Passing now to the effect of the marriage on the property of the consorts, there is of course no difficulty when they have settled their rights by marriage covenants. The express contract thus entered into will govern the rights of Americans, not only in their own country, but whenever they cross our border. If there be no express contract, the principle is well settled with us that the consorts are deemed to have adopted the law of their matrimonial domicile for the regulation of their property rights; and this tacit contract will remain in force throughout all subsequent changes of domicile. Thus our courts have frequently held that persons whose domicile at the time of their marriage was in New York or in Vermont, and who had executed no marriage covenants, remained separate as to property under the laws of those States, even after their permanent removal to the Province of Quebec, no community of property resulting from their change of domicile. And even real estate acquired after this change would be held separately, and would not fall into community. Our courts thus give the fullest force and effect to the matrimonial régime once fully established under a foreign system, and do not allow the tacit contract, any more than an express agreement, to be affected by any change of domicile; for that would be giving one of the consorts the power to change the marriage contract and refusing it to the other, the wife's domicile being that of her husband, and any change of that domicile being controlled by him. In this, I am aware, the view taken by our courts differs from that which has obtained currency in the

United States. Your courts and your leading writers appear to hold that a change of domicile implies an intention to submit as to future acquisitions to the law of the new domicile. So that, in the case above mentioned of domiciled New Yorkers removing permanently to the Province of Quebec, we should be led to the curious paradox that the courts of Quebec would regard them as being separated as to property under the laws of New York, their former domicile, while at the very same time the courts of New York would consider them as being common as to property under the laws of their new domicile. And the amusing irony of the situation would be that, by going from a State where the legal emancipation of a married woman is all but complete to a province which still retains the old ideas of marital authority, the lady would actually be more free from her husband's control in Quebec than in New York in regard to all the property acquired after the change of domicile.

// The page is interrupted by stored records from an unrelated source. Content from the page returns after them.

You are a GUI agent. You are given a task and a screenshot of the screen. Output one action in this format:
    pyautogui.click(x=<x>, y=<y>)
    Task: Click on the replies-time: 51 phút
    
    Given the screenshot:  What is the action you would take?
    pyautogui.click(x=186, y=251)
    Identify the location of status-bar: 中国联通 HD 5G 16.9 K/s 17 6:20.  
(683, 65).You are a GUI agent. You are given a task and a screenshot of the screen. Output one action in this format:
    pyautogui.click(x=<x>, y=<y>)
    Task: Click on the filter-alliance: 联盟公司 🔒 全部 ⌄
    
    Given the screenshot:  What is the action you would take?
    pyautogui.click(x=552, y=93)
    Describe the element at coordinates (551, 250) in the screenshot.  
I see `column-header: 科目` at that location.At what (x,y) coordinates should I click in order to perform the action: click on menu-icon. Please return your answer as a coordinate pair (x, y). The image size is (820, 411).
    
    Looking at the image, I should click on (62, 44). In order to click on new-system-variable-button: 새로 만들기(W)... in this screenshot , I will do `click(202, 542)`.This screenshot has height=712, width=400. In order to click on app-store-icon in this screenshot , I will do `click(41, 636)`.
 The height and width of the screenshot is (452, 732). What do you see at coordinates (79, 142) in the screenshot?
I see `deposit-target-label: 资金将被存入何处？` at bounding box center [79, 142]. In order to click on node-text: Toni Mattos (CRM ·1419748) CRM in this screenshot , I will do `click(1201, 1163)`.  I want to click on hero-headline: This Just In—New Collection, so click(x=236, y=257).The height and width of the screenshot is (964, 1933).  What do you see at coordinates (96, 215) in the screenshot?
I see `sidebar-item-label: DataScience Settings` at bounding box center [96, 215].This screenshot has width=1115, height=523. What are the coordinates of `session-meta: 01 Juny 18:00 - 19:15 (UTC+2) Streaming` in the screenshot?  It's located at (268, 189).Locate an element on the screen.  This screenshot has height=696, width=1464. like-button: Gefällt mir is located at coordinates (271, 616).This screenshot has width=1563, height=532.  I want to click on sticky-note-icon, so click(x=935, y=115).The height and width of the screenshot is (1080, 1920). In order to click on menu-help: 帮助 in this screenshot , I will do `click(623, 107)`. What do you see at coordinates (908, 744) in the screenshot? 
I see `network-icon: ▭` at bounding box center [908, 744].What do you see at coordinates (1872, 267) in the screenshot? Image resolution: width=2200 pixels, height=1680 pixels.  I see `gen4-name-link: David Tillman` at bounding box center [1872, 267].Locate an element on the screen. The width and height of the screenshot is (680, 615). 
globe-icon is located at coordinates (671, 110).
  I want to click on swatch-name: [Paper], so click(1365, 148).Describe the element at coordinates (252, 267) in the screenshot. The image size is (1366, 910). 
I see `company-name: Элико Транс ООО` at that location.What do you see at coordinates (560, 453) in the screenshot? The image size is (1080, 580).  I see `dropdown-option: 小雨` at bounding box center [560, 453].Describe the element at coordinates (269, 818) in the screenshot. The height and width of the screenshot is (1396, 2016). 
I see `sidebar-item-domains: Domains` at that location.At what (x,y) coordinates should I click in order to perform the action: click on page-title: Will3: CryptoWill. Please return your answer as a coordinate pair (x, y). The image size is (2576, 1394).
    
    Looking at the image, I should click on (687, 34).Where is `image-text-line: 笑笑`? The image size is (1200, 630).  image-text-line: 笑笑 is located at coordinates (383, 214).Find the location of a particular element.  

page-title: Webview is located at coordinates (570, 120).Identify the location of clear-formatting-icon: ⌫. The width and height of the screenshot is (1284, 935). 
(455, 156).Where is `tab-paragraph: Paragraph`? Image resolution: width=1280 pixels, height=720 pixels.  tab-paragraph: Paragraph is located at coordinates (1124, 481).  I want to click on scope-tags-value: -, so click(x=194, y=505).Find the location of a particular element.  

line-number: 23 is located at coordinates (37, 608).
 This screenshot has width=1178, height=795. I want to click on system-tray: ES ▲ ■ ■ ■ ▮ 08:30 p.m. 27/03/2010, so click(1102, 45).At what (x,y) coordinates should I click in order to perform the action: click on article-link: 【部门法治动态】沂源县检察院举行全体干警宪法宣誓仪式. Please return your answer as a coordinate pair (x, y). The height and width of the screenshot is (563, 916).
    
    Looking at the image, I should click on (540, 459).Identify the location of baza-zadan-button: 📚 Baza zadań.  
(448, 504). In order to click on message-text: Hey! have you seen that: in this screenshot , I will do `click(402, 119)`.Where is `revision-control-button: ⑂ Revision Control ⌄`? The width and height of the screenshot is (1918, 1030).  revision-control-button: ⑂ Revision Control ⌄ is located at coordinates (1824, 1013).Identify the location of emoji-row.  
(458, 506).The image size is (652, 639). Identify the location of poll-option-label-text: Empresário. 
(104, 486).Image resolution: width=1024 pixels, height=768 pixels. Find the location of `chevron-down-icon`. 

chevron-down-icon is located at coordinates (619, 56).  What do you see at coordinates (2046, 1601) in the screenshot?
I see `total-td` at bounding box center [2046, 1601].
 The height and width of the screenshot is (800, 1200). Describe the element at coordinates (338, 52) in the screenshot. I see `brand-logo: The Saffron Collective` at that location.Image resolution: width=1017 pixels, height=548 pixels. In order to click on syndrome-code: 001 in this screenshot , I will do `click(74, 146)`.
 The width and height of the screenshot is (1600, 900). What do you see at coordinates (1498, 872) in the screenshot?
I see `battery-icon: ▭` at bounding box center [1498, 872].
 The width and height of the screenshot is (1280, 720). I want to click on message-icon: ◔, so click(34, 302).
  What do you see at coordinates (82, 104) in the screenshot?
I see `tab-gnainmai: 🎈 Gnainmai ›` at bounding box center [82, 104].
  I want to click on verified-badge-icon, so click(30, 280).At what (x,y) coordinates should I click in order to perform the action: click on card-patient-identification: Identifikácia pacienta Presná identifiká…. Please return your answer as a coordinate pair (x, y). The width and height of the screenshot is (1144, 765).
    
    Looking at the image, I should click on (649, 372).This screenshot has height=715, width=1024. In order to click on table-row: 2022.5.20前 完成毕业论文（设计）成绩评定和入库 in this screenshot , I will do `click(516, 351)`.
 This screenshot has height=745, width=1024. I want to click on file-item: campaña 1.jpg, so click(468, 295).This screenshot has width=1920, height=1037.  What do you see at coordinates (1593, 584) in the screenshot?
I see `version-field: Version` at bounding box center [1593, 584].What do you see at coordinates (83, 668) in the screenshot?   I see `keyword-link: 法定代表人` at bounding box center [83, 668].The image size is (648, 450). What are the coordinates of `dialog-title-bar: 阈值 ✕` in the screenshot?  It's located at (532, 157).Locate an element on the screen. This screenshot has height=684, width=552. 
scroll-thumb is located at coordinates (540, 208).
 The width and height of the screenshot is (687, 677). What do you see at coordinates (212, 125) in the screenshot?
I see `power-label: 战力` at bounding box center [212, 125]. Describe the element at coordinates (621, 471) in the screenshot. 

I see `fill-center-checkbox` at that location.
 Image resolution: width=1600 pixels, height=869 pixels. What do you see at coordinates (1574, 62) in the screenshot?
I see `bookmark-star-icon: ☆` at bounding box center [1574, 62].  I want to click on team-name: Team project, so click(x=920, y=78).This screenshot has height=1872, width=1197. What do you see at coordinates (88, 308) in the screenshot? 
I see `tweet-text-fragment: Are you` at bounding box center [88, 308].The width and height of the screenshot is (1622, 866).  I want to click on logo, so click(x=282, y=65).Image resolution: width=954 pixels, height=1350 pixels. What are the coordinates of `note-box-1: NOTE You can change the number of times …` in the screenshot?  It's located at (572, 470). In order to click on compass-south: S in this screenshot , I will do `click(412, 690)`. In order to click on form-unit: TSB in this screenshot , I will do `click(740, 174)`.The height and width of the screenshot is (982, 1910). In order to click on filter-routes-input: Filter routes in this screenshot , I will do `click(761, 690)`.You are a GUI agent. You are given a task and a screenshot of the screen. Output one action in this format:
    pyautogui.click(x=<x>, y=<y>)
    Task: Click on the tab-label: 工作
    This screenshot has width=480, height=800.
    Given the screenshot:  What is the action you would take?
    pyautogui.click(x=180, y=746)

An interesting case has recently presented itself before the courts of Quebec.* The consorts were married in Vermont, where they were domiciled at the time and for many years afterward. They subsequently removed their domicile to the Province of Quebec, where the husband amassed a considerable fortune in business. Up to the time of their change of domicile the consorts possessed no property of any account. After they had come to Canada, the husband made considerable gifts to his wife, buying real estate in her name and paying her from time to time considerable sums of money. These donations would have been perfectly good by the law of Vermont; but they were challenged as being invalid under the law of Quebec, which prevents husband and wife from conferring benefits upon each other after the marriage and during their lifetime except by way of insurance. This strict prohibition existed in the Roman law, and was intended to preserve the purity and disinterested character of the marriage tie by preventing one consort from acquiring the property of the other by the abuse of authority or of conjugal affection. It was preserved in the old French law, partly, it would seem, from the same motive, and partly also because of the desire to prevent the possessions of one spouse from passing into another family by marriage.

However that may be, the disability still exists in Quebec, where no post-nuptial arrangements or gifts are allowed. The Superior Court held that the consorts had preserved their matrimonial

* Eddy v. Eddy, 4 Revue de Jurisprudence, 78.